Recorded data:

## start

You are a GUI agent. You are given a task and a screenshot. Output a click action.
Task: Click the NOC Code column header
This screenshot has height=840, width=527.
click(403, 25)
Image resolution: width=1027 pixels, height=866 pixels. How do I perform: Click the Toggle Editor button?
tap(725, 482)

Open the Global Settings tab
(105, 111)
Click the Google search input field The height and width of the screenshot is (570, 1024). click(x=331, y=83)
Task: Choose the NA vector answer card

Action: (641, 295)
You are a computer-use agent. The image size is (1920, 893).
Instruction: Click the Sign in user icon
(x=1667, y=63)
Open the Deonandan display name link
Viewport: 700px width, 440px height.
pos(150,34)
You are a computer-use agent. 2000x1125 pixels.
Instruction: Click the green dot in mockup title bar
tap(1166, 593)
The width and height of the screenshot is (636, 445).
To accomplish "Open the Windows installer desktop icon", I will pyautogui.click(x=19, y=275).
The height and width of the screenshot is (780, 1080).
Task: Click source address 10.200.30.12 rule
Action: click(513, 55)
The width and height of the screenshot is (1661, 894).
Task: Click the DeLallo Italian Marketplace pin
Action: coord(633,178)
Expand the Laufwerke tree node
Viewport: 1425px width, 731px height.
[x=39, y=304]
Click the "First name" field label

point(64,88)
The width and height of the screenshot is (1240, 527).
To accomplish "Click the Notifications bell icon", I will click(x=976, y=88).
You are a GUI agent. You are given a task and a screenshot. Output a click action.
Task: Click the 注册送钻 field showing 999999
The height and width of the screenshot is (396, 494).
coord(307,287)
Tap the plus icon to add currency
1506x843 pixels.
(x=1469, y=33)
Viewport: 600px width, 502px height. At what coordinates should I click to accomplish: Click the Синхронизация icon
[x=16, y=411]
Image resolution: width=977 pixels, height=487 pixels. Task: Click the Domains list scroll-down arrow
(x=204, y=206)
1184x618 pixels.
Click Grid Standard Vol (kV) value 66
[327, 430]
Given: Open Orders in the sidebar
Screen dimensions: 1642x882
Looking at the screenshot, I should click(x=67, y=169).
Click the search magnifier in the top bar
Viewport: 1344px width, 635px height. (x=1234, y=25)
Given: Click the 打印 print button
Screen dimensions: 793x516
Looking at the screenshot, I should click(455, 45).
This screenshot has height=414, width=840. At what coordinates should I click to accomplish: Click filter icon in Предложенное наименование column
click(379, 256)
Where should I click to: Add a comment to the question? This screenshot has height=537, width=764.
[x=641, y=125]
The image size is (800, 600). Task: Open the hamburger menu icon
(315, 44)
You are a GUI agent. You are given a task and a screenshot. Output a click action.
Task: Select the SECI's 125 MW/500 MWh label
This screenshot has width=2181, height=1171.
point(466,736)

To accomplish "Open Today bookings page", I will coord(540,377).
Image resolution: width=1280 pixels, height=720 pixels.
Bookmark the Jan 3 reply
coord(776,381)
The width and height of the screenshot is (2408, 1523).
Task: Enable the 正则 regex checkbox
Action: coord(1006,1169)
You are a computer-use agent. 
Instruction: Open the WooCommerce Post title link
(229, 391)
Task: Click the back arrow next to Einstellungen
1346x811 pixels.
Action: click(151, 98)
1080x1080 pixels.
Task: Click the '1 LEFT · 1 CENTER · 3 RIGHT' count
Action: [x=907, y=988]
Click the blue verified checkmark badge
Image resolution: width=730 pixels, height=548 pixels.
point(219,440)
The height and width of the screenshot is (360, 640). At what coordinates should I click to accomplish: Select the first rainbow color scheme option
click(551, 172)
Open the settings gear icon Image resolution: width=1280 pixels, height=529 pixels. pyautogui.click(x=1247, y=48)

## end

**Stated exercise:** Please replace "reply" with "comment" in the data between the lines holding "Image resolution: width=1280 pixels, height=720" and "Action: coord(1006,1169)", inclusive, and give those lines again with nothing else changed.

**The result:**
Image resolution: width=1280 pixels, height=720 pixels.
Bookmark the Jan 3 comment
coord(776,381)
The width and height of the screenshot is (2408, 1523).
Task: Enable the 正则 regex checkbox
Action: coord(1006,1169)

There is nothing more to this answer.